The tool supports gradual typing that interoperates with core Python language machinery as specified in PEP 484 and related proposals such as PEP 526 and PEP 561. It implements features like type annotations for functions, classes, and variables tailored to patterns used in libraries including asyncio, SQLAlchemy, and Requests. Design choices reflect influences from statically typed languages and systems such as Haskell, TypeScript, OCaml, and Java, while maintaining compatibility with runtime semantics from implementations like CPython, PyPy, and MicroPython. The architecture exposes command-line interfaces and APIs that facilitate integration with tools such as flake8, black (software), isort, and language server implementations like Language Server Protocol-aware servers used by Visual Studio Code and Sublime Text.

Usage and Integration

Developers adopt the checker in projects ranging from web applications built with Django and Flask to data science pipelines using NumPy, Pandas, and SciPy.

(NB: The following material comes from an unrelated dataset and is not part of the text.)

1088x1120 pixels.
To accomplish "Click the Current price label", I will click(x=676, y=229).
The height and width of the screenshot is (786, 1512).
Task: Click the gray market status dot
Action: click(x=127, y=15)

It is applied in continuous integration pipelines on services like Travis CI and GitHub Actions and in corporate environments using platforms such as Azure DevOps and Google Cloud Build. IDE and editor integrations target environments provided by JetBrains (for example PyCharm), Visual Studio Code, and Emacs with packages maintained by contributors from communities tied to organizations such as Mozilla and Red Hat. Commercial users often combine it with static analysis suites from vendors like SonarSource and security platforms referencing guidelines from OWASP.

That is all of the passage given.